Fig. 3.

Temporal dynamics of phosphorylation changes resulting from cold ischemia. A, fuzzy c-means clustering of temporal profiles for all regulated phosphosites observed in the ovarian and breast cancer samples. We detected six up-regulated (U) clusters, which were further grouped pairwise into early (U1), middle (U2), and late clusters (U3), and three down-regulated (D1, D2, D3) clusters using a fuzzyfication parameter m = 1.6. Phosphosites were assigned to each cluster with a membership value α > 0.7. T1/2 indicates the median over all half-maximum time points for all phosphosites within a cluster. Half-maximum time points were determined via first-order kinetic modeling analysis.

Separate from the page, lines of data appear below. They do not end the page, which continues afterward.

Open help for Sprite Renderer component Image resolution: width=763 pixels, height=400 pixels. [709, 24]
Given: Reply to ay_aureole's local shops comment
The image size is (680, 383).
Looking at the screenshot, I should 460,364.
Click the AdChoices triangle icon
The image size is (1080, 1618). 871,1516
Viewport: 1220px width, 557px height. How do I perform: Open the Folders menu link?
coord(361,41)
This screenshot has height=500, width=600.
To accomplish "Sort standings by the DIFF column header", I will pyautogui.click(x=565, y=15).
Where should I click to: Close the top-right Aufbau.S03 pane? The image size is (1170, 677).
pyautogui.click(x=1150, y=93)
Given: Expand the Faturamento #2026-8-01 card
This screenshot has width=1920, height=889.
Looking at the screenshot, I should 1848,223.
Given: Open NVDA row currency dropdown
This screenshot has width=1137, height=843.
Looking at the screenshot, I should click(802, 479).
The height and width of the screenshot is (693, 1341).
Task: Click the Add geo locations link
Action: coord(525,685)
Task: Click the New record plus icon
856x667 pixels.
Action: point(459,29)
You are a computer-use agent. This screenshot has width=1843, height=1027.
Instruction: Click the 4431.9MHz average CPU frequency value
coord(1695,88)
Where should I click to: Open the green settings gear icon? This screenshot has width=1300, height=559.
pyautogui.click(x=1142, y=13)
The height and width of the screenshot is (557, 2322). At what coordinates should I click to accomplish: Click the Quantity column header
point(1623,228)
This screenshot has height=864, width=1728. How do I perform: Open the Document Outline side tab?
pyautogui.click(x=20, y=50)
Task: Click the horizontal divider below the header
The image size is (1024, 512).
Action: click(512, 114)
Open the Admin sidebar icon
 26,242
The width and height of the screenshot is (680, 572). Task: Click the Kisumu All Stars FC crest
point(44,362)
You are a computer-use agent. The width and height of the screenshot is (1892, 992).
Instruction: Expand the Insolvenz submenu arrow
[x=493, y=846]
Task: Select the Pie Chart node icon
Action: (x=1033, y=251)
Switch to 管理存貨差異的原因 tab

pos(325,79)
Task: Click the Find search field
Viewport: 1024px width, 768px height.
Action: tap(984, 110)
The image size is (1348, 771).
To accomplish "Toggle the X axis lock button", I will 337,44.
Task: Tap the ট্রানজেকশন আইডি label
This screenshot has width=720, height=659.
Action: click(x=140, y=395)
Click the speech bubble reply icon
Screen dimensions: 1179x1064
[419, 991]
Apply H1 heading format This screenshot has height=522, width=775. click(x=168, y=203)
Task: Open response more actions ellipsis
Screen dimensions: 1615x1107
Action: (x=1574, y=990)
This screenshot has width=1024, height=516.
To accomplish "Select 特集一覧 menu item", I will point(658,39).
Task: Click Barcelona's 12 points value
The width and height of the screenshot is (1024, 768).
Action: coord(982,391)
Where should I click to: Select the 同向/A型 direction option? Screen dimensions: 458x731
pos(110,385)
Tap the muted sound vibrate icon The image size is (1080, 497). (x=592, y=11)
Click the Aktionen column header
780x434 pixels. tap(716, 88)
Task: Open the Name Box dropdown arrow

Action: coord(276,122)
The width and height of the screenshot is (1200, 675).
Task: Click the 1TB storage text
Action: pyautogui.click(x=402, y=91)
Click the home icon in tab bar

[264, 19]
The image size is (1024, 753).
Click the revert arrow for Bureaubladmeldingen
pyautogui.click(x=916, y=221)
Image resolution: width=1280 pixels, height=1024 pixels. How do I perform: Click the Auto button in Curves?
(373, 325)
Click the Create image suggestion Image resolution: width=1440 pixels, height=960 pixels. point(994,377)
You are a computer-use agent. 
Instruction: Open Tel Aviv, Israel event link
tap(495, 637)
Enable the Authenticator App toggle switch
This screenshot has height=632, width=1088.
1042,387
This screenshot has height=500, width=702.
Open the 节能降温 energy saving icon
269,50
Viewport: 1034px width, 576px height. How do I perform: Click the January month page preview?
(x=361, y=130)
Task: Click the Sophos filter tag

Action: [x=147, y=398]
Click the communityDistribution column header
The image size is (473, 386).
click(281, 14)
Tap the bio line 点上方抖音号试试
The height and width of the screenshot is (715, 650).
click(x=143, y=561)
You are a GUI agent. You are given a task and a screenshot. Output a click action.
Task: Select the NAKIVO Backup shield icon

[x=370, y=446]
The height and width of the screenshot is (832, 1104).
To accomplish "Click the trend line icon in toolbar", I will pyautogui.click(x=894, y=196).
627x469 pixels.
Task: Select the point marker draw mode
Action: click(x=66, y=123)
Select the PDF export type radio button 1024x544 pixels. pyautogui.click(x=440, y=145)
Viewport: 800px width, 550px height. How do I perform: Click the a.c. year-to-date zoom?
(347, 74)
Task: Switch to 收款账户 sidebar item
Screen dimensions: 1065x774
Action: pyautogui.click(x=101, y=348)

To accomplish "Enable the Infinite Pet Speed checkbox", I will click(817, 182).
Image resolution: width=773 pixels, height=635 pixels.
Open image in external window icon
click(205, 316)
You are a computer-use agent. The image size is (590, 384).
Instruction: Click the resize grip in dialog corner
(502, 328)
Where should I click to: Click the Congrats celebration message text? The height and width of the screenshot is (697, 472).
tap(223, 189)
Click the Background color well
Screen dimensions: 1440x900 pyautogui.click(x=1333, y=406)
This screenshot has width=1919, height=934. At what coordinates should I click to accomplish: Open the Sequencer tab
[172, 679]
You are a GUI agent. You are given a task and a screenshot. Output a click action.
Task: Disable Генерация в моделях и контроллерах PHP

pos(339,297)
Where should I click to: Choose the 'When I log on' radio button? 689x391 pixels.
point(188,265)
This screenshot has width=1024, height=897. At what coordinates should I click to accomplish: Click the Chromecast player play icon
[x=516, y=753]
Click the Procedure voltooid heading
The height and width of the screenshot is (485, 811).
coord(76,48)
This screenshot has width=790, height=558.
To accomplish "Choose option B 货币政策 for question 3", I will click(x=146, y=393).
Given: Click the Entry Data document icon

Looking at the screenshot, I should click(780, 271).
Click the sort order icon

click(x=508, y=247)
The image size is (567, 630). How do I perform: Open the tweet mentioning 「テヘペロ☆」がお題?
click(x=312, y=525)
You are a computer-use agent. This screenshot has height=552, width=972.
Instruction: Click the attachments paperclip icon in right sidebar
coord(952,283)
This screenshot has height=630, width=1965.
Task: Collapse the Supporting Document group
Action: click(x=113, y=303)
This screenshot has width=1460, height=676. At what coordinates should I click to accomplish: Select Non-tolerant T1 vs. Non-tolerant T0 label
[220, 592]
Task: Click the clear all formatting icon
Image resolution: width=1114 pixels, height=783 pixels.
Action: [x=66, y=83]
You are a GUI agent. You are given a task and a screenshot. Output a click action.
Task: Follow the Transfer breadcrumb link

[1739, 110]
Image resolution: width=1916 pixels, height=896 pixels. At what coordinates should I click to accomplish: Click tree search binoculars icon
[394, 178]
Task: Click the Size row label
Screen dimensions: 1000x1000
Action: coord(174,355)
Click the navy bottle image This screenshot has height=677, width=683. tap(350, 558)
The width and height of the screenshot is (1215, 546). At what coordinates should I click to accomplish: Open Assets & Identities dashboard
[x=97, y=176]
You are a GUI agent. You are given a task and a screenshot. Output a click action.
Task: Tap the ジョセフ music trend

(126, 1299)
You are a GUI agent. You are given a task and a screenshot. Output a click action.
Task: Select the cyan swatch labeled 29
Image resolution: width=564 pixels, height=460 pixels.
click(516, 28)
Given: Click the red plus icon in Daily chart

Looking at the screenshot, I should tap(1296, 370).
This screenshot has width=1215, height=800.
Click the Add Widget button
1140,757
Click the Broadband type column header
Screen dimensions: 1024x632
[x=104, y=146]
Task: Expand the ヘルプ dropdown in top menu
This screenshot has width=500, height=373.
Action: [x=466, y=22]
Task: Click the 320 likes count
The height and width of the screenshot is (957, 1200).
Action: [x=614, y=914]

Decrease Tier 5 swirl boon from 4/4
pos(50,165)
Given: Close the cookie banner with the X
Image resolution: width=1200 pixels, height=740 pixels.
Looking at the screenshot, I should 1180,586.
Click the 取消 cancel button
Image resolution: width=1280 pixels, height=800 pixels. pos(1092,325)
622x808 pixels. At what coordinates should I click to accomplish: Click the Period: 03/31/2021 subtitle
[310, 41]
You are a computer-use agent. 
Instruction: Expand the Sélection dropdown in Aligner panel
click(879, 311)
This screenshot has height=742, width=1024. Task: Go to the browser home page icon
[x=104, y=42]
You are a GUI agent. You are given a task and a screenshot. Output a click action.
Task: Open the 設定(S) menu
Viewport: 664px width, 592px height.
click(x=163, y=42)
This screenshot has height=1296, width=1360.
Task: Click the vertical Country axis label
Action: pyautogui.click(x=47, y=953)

B, number of regulated phosphosites assigned to each cluster for the ovarian and breast cancer tumors. C, gene enrichment analysis of regulated human phosphoproteins across early, middle, and late clusters. We used DAVID Bioinformatics Resources 6.7 (39) to test for enrichment of GO BPs in each cluster relative to a list of all proteins containing nonregulated sites using a modified Fisher's exact test (EASE score). GO BP categories with p < 0.01 and a minimum occurrence of ≥10 genes/proteins were called significant. p values were −Log10 transformed, and the transformed values for each annotation were plotted as a heat map in Gene-E.